Showing posts with label english. Show all posts
Showing posts with label english. Show all posts

Monday, June 14, 2010

A CALL CENTER STORY - The Essence of Outsourcing

BPO KPO LPO - My Call Center Story

The essence of outsourcing
 
By
 
VIKRAM KARVE

Short Fiction - One of my favourite fiction short stories, revisited...  


One leisurely morning, while I am loafing on Main Street, in Pune, I meet an old friend of mine.    
 
“Hi!” I say.    
 
“Hi,” he says, “where to?”    
 
“Aimless loitering,” I say, “And you?”  
 
“I’m going to work.”    
 
“Work? This early? I thought your shift starts in the evening, or late at night. You work at a call center don’t you?”   
 
“Not now. I quit. I’m on my own now.”    
 
“On your own? What do you do?”    
 
“LPO.”    
 
“LPO? What’s that?”   
 
“Life Process Outsourcing.”    
 
“Life Process Outsourcing? Never heard of it!”   
 
“You’ve heard of Business Process Outsourcing haven’t you?”   
 
“BPO? Outsourcing non-core business activities and functions?”  
 
“Precisely. LPO is similar to BPO. There it’s Business Processes that are outsourced, here it’s Life Processes.”    
 
“Life Processes?
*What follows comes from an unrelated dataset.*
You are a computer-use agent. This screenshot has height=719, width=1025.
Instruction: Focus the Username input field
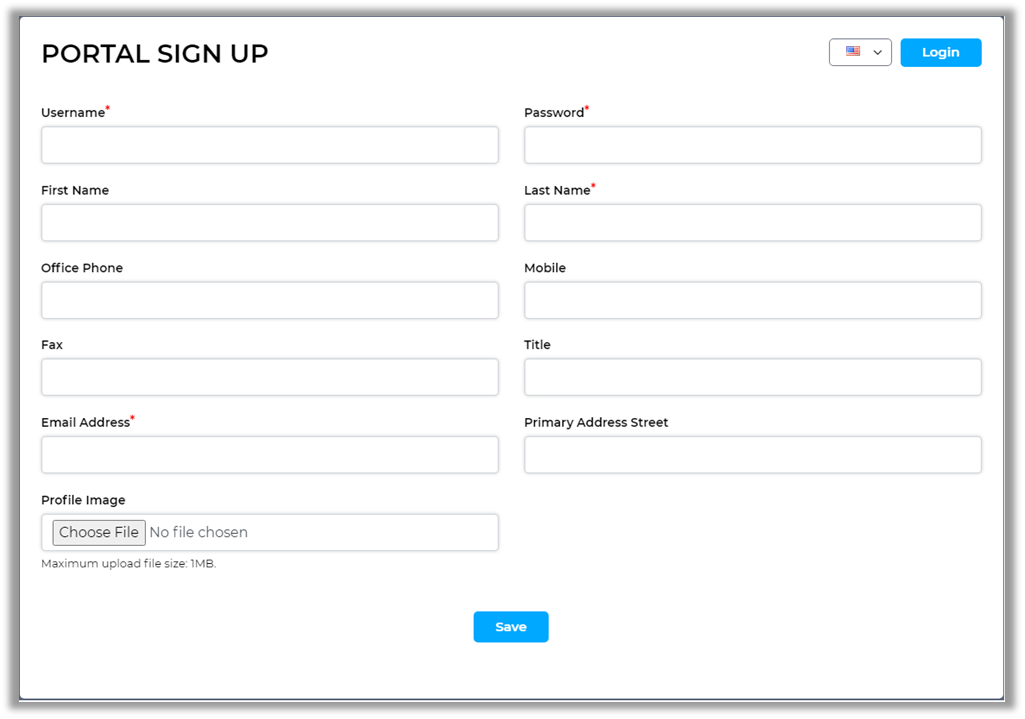click(x=269, y=145)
Outsourced?”   
 
“Why don’t you come along with me? I’ll show you.”  
 
Soon we are in his office. It looks like a mini call center.   
 
A young attractive girl welcomes us. “Meet Rita, my Manager,” my friend says, and introduces us.   
 
Rita looks distraught, and says to my friend, “I’m not feeling well. Must be viral fever.”  
 
“No problem. My friend here will stand in.”    
 
“What? I don’t have a clue about all this LPO thing...!” I protest.    
 
“There’s nothing like learning on the job! Rita will show you.”    
 
“It’s simple,” Rita says, in a hurry. “See the console. You just press the appropriate switch and route the call to the appropriate person or agency.”

And with these words Rita disappears. It’s the shortest induction training I have ever had in my life. 
   
 
And so I plunge into the world of Life Process Outsourcing; or LPO as they call it.   
 
It’s all very simple.

Everyone is busy. Working people don’t seem to have time these days, but they have lots of money; especially those double income couples, IT nerds, MBA hot shots, finance wizards; just about everybody running desperately in the modern rat race.

So what do they do? Simple. They 'outsource'...!

‘Non-core Life Activities’, for which you neither have the inclination or the time – you just outsource them; so you can maximize your work-time to rake in the money and make a fast climb up the ladder of success.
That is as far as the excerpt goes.